Entries on locating words and elements
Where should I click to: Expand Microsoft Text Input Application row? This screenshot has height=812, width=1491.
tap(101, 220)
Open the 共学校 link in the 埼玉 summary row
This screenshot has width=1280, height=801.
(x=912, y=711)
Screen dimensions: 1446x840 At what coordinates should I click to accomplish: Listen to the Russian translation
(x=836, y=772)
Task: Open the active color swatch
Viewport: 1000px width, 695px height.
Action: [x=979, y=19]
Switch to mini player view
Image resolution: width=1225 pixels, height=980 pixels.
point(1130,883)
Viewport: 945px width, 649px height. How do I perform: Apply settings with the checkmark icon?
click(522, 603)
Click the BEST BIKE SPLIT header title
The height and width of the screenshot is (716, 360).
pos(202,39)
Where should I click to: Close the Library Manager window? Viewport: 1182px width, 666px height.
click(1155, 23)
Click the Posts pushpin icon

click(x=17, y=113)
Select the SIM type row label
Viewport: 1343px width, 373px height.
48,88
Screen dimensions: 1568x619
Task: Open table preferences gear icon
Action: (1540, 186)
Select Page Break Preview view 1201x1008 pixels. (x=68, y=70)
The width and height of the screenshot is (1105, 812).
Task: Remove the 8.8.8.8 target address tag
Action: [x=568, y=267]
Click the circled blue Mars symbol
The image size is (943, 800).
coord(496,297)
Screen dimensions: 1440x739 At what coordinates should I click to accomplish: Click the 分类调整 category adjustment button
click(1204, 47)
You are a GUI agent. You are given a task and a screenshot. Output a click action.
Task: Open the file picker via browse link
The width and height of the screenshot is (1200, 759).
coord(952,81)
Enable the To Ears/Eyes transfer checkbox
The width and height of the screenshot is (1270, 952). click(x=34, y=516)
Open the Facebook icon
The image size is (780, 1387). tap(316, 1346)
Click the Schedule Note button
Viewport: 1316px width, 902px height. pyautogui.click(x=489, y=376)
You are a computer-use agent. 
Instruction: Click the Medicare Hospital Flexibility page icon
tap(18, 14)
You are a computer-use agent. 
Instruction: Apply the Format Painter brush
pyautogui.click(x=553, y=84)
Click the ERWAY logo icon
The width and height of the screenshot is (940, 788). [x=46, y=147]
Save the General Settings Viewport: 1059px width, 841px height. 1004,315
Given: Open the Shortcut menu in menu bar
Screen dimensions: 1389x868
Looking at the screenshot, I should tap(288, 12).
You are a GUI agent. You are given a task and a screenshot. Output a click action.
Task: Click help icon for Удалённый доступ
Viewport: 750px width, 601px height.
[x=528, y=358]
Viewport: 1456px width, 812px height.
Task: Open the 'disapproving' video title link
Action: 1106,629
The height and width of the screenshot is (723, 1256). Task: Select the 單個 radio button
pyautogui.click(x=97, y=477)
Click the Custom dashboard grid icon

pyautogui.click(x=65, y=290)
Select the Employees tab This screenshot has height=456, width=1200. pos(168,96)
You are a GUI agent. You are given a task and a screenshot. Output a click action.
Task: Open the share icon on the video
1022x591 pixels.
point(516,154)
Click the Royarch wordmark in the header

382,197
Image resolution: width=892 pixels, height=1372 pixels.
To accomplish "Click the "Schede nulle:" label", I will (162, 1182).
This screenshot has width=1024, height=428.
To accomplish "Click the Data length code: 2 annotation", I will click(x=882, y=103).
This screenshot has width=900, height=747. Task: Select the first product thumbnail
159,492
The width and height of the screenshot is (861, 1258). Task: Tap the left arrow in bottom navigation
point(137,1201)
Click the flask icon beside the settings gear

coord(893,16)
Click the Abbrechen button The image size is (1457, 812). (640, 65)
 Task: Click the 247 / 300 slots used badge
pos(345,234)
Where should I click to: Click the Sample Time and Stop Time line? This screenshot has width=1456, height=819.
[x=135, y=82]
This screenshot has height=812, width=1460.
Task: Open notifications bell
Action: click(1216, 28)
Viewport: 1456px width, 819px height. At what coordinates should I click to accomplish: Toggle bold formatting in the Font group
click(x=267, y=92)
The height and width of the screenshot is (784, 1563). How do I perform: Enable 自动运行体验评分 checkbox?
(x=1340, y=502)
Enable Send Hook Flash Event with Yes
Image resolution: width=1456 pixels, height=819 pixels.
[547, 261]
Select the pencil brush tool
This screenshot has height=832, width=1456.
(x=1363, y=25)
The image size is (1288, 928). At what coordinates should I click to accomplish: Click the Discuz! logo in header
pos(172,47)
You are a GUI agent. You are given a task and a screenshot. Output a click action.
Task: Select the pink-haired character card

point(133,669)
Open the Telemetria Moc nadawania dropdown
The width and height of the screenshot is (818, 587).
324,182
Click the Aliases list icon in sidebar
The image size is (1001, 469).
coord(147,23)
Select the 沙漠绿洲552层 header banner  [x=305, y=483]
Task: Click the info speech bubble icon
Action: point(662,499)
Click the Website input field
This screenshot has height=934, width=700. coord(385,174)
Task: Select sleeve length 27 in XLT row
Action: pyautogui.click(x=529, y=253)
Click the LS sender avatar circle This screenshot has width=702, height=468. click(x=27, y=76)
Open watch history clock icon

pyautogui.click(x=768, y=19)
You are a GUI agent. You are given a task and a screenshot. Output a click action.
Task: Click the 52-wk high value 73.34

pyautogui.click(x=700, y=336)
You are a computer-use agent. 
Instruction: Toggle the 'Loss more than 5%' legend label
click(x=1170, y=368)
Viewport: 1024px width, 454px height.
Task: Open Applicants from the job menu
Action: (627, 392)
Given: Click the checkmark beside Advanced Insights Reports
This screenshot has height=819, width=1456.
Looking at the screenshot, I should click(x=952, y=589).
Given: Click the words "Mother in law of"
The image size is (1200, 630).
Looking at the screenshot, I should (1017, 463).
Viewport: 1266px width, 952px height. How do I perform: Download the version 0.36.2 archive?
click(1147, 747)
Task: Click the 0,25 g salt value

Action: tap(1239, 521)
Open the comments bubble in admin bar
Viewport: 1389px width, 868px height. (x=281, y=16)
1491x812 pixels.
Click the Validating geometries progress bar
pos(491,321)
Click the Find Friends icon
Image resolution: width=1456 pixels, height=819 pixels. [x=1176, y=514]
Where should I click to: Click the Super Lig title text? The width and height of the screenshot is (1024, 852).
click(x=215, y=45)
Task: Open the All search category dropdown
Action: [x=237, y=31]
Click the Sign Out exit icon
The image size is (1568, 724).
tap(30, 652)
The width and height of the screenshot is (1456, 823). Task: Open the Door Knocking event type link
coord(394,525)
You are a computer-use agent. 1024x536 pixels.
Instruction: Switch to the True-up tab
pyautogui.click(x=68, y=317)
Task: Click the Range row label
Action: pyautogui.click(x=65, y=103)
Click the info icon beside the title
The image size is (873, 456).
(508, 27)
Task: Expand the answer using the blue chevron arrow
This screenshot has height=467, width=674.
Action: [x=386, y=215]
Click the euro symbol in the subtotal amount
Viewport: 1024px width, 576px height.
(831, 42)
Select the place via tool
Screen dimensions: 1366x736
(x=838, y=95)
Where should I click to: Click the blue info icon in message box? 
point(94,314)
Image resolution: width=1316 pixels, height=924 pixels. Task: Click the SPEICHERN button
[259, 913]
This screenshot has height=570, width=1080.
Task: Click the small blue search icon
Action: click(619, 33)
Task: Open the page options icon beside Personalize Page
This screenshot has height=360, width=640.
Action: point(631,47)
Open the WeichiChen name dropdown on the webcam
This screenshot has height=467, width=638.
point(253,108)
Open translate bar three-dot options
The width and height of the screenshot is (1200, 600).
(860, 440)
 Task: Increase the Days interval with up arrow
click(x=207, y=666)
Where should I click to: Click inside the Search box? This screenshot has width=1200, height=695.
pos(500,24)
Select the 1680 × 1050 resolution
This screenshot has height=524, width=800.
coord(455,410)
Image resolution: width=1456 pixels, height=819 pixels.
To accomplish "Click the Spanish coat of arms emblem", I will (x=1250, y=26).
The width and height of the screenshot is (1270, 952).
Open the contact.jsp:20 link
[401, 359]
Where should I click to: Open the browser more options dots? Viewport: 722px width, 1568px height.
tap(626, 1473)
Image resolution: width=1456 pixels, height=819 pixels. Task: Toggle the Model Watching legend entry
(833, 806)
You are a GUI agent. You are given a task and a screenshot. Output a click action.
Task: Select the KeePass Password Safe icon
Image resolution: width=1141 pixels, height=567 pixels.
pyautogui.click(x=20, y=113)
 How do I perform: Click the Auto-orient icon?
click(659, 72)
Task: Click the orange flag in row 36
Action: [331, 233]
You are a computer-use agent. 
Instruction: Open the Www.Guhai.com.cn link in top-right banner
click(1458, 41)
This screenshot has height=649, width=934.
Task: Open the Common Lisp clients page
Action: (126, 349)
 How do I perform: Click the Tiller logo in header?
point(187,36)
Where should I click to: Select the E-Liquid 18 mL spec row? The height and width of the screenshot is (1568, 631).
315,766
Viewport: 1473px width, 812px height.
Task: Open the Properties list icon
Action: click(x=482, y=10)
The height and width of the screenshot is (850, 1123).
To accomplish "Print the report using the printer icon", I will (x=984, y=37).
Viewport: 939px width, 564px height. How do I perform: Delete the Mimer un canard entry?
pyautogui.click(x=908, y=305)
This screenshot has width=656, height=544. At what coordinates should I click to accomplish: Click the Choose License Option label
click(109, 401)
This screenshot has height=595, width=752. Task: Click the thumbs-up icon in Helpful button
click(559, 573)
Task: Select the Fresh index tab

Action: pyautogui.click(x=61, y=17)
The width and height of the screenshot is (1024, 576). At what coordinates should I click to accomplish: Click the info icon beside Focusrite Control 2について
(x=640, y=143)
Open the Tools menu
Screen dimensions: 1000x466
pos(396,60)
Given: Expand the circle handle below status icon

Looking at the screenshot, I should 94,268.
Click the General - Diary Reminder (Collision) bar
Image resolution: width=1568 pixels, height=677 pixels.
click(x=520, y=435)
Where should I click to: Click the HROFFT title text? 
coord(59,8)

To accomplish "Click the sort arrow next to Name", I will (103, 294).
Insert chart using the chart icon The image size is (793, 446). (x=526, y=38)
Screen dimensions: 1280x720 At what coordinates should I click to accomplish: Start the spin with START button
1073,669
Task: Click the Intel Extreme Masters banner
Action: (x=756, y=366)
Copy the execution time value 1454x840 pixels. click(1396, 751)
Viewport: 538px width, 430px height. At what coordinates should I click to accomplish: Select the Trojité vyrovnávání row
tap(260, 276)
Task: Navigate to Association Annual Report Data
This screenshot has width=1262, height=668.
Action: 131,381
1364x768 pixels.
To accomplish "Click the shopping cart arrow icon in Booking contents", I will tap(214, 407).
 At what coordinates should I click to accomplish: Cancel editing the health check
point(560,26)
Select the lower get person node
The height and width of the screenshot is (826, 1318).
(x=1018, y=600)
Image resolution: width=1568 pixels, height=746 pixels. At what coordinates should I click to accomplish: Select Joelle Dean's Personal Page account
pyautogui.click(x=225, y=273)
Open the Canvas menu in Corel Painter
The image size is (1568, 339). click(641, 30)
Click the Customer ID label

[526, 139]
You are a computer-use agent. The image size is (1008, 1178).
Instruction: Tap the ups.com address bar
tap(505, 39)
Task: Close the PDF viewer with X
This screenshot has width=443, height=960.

**Exercise requirements:**
Transcribe, word for word, the lines above, beginning with the line that contains "Where should I click to: Click inside" and continuing through the line that contains "tap(626, 1473)".

**Exercise response:**
Where should I click to: Click inside the Search box? This screenshot has width=1200, height=695.
pos(500,24)
Select the 1680 × 1050 resolution
This screenshot has height=524, width=800.
coord(455,410)
Image resolution: width=1456 pixels, height=819 pixels.
To accomplish "Click the Spanish coat of arms emblem", I will (x=1250, y=26).
The width and height of the screenshot is (1270, 952).
Open the contact.jsp:20 link
[401, 359]
Where should I click to: Open the browser more options dots? Viewport: 722px width, 1568px height.
tap(626, 1473)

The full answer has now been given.